Data in this exercise START

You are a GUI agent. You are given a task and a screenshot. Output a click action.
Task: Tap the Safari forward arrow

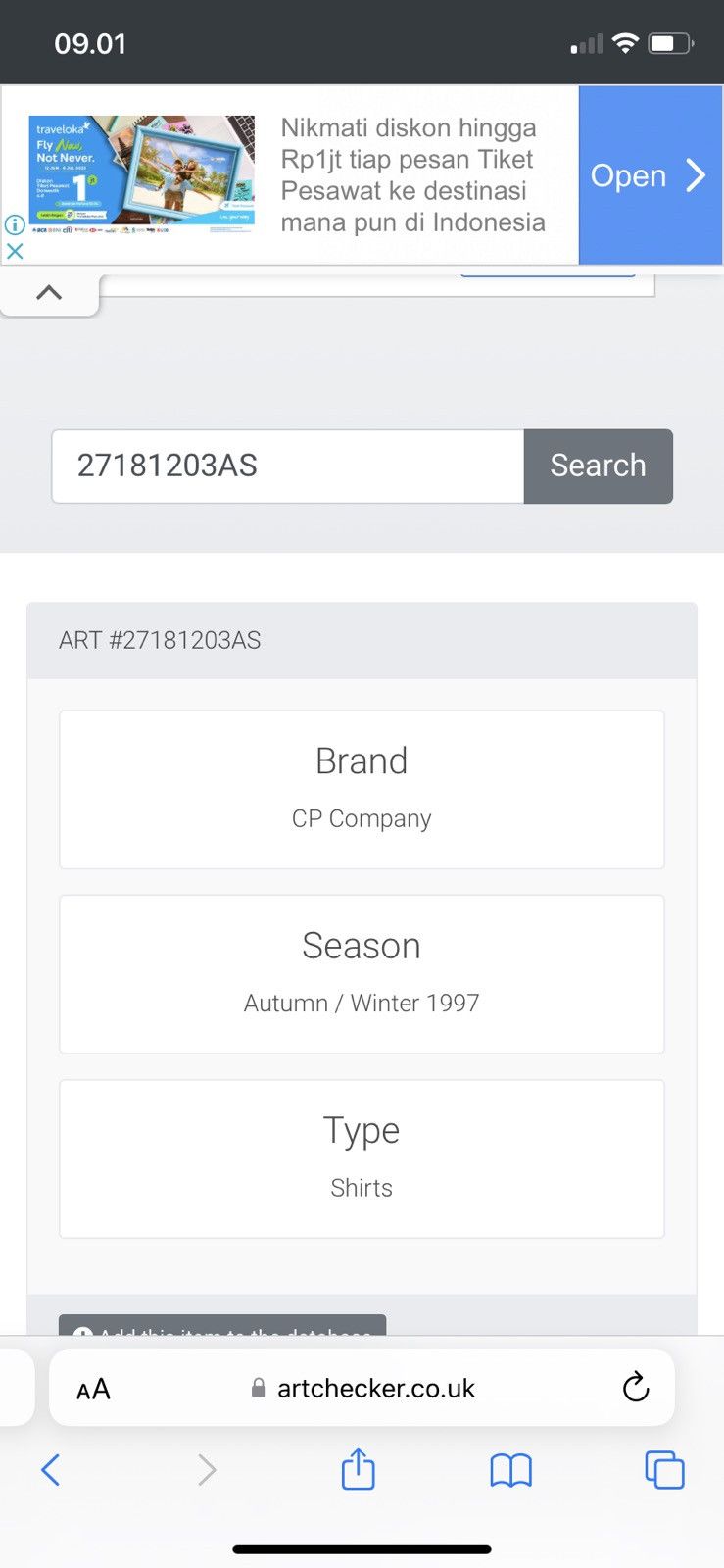pos(206,1470)
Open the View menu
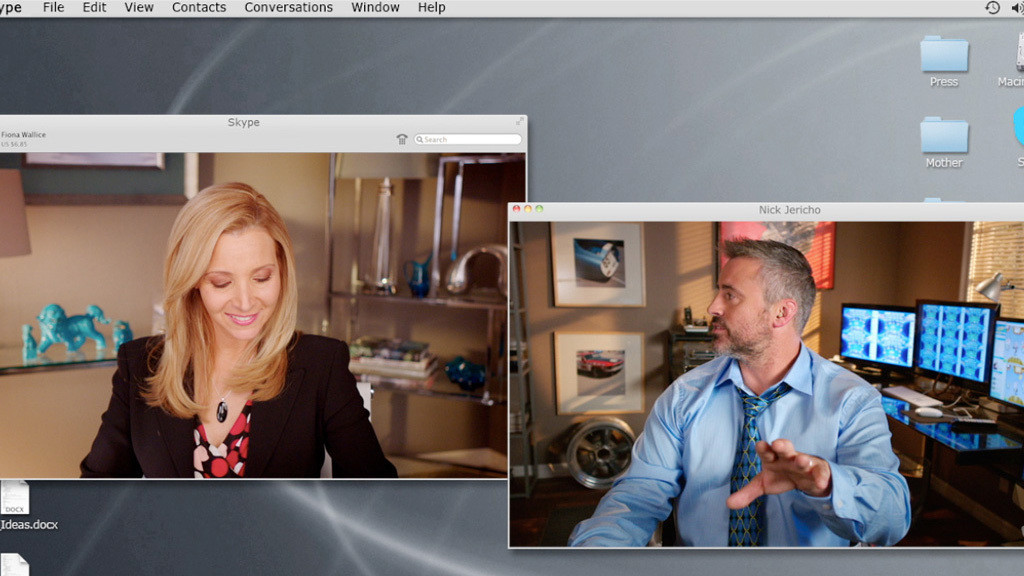This screenshot has height=576, width=1024. (x=139, y=8)
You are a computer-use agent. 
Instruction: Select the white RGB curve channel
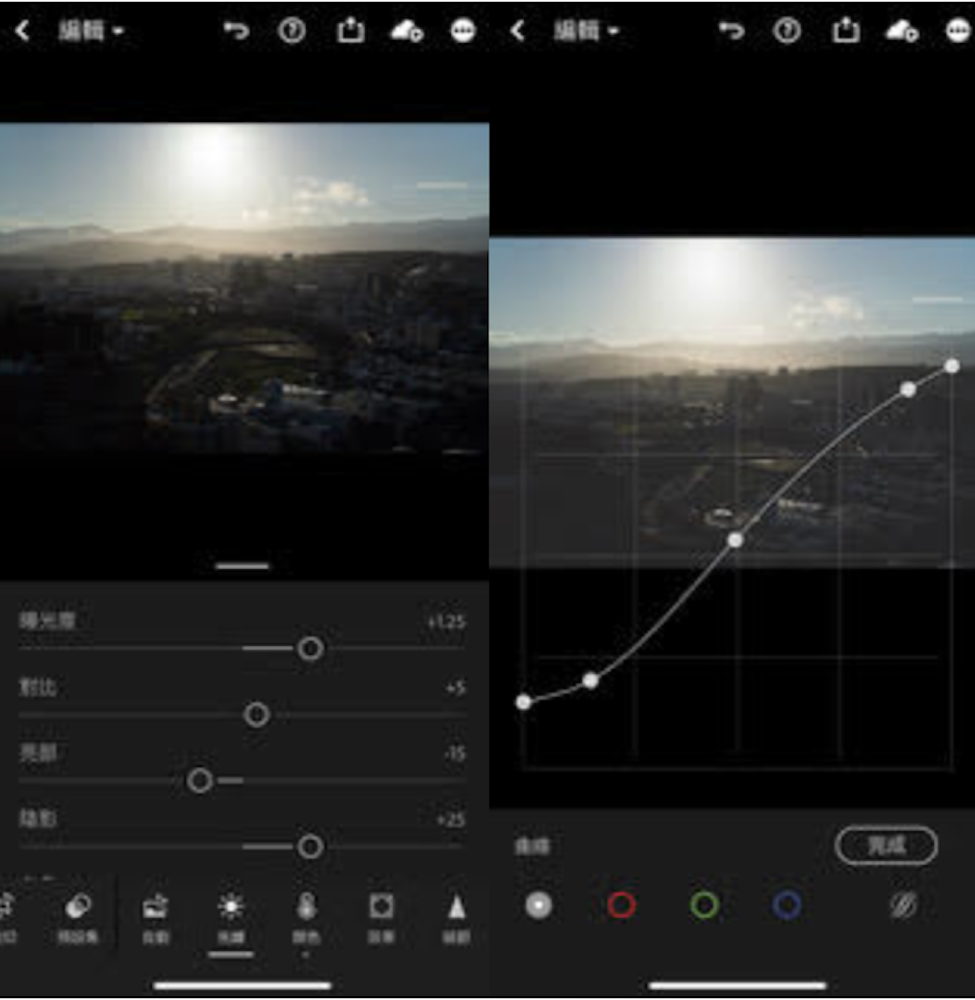pyautogui.click(x=539, y=906)
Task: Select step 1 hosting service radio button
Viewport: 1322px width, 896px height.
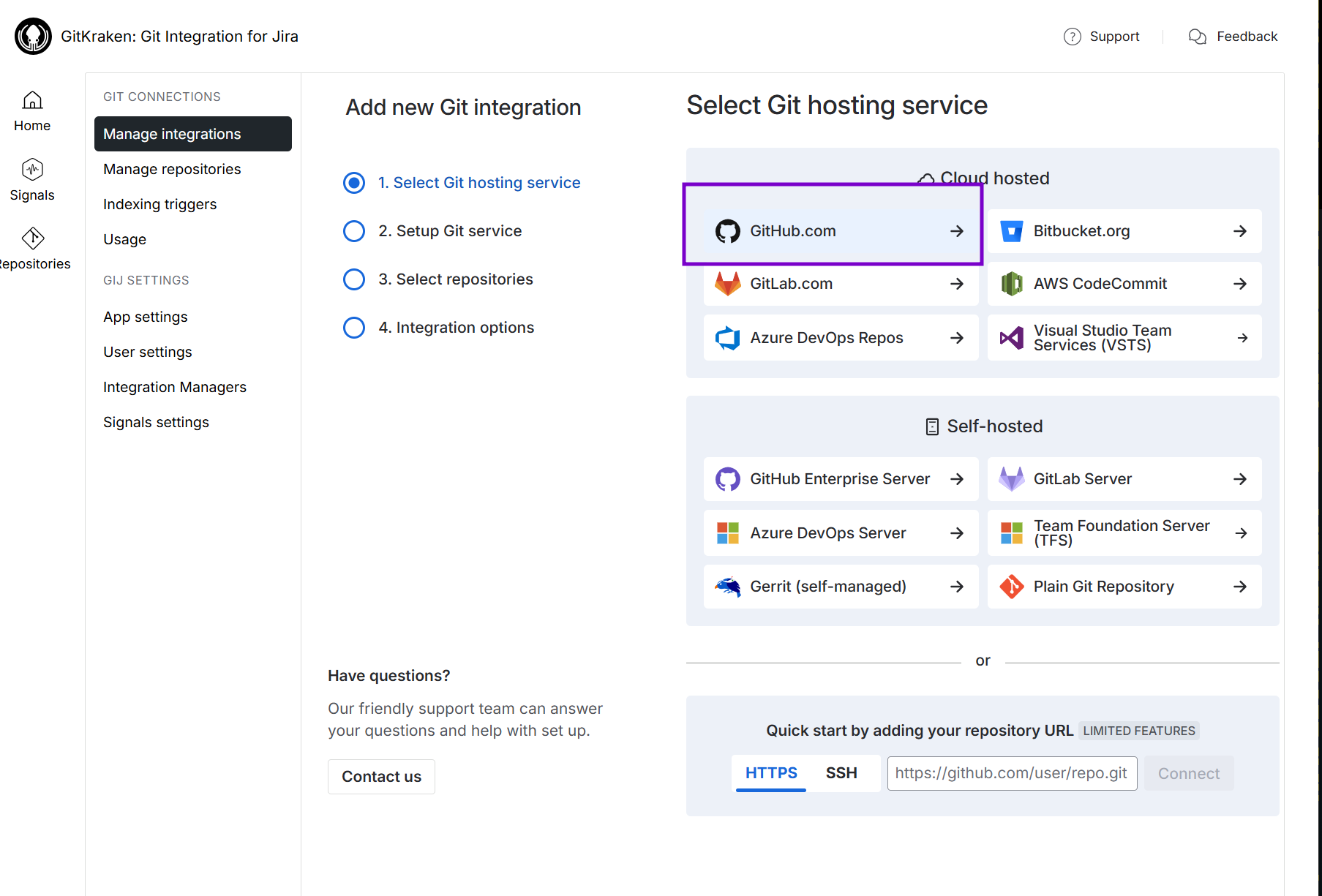Action: 354,183
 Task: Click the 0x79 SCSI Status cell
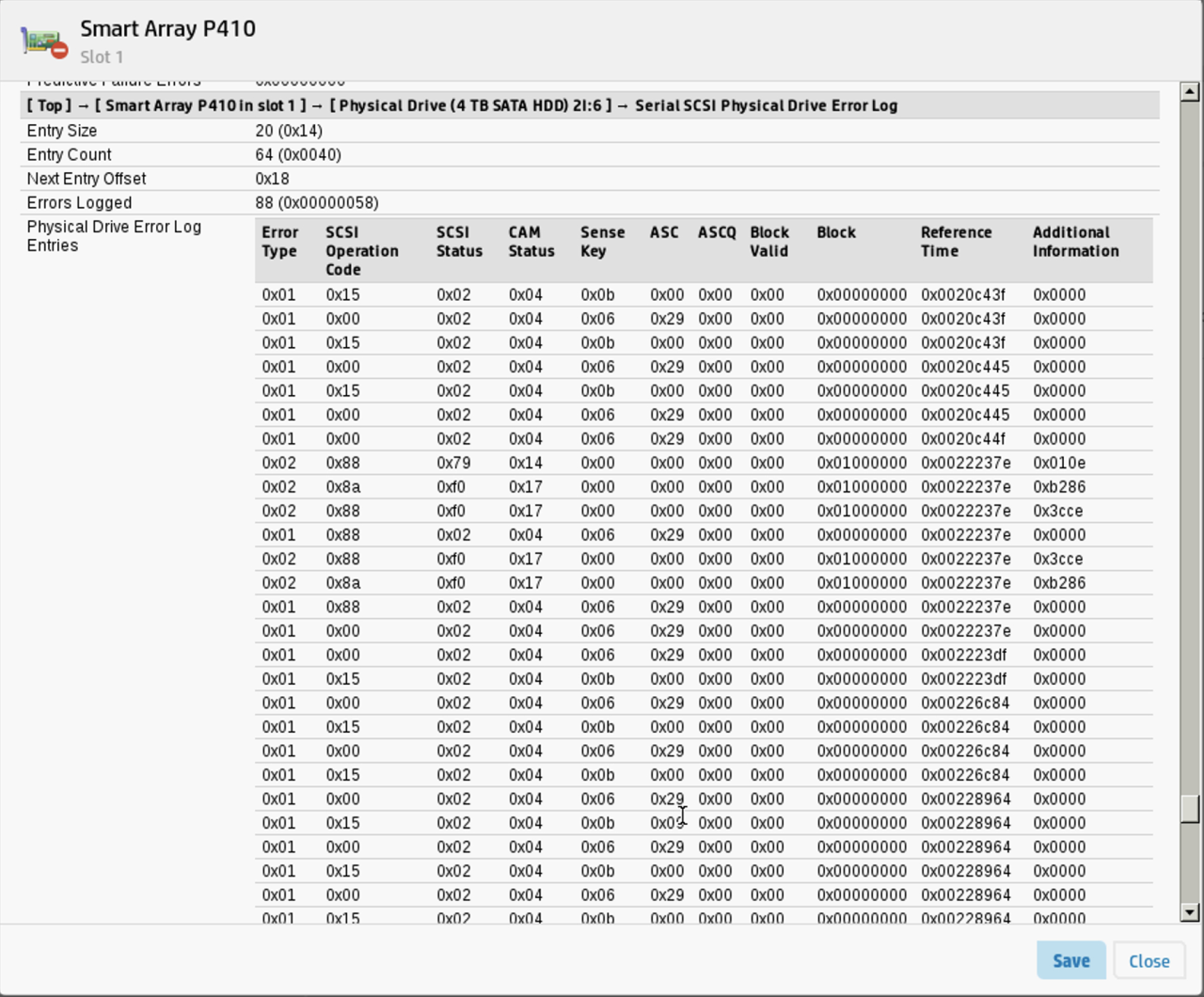click(x=452, y=463)
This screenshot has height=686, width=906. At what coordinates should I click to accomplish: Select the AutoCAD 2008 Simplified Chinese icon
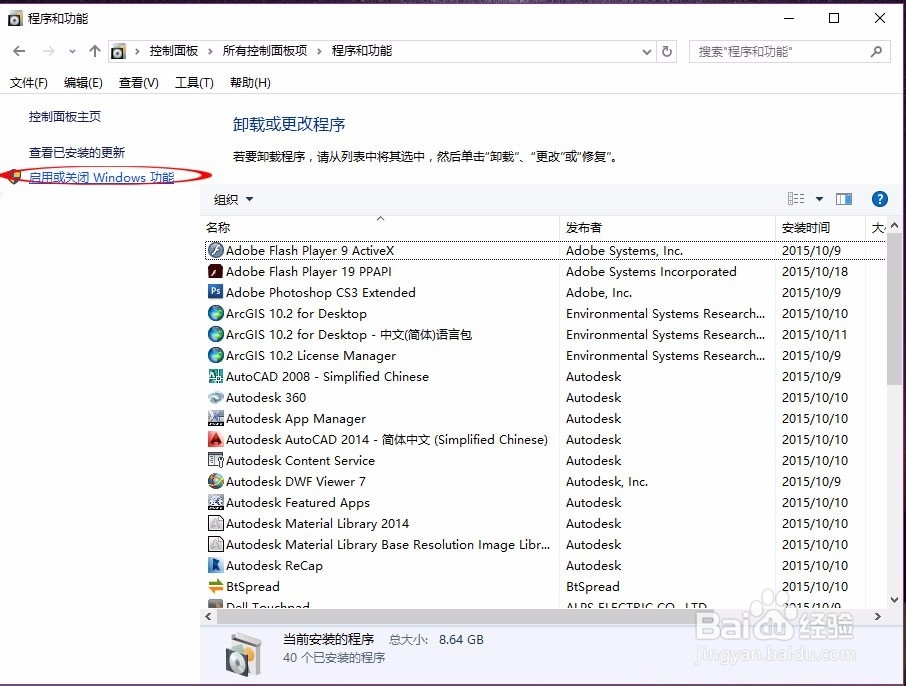[x=216, y=376]
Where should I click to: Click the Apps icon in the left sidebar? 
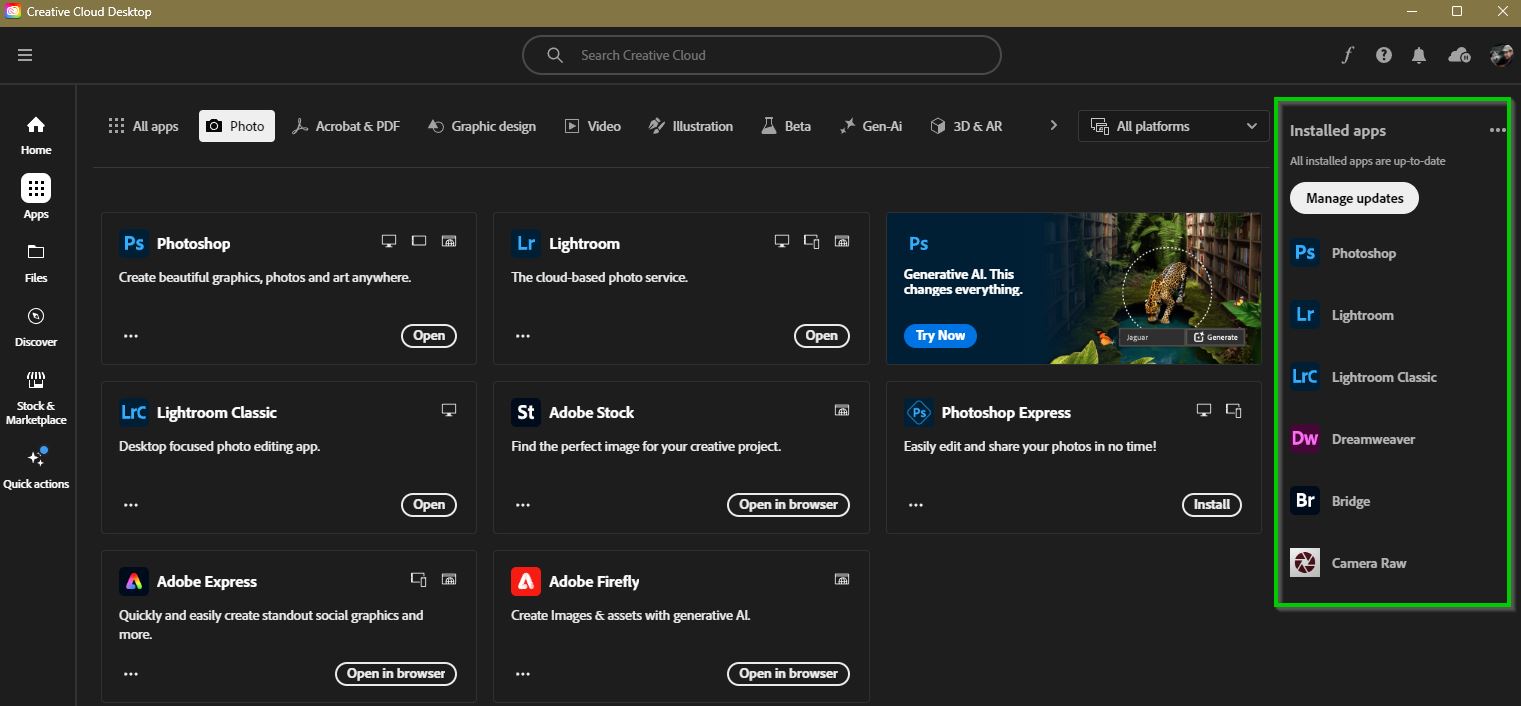[35, 188]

Data in this exercise END

Exercise objective:
The expected output is every entry, retyped exactly, with all pictures removed.

Output below:
You are a GUI agent. You are given a task and a screenshot. Output a click action.
Task: Tap the Safari forward arrow

pos(206,1470)
Open the View menu
This screenshot has height=576, width=1024. (x=139, y=8)
You are a computer-use agent. 
Instruction: Select the white RGB curve channel
pyautogui.click(x=539, y=906)
Task: Select step 1 hosting service radio button
Viewport: 1322px width, 896px height.
Action: 354,183
 Task: Click the 0x79 SCSI Status cell
click(x=452, y=463)
This screenshot has height=686, width=906. At what coordinates should I click to accomplish: Select the AutoCAD 2008 Simplified Chinese icon
[x=216, y=376]
Where should I click to: Click the Apps icon in the left sidebar? 
[35, 188]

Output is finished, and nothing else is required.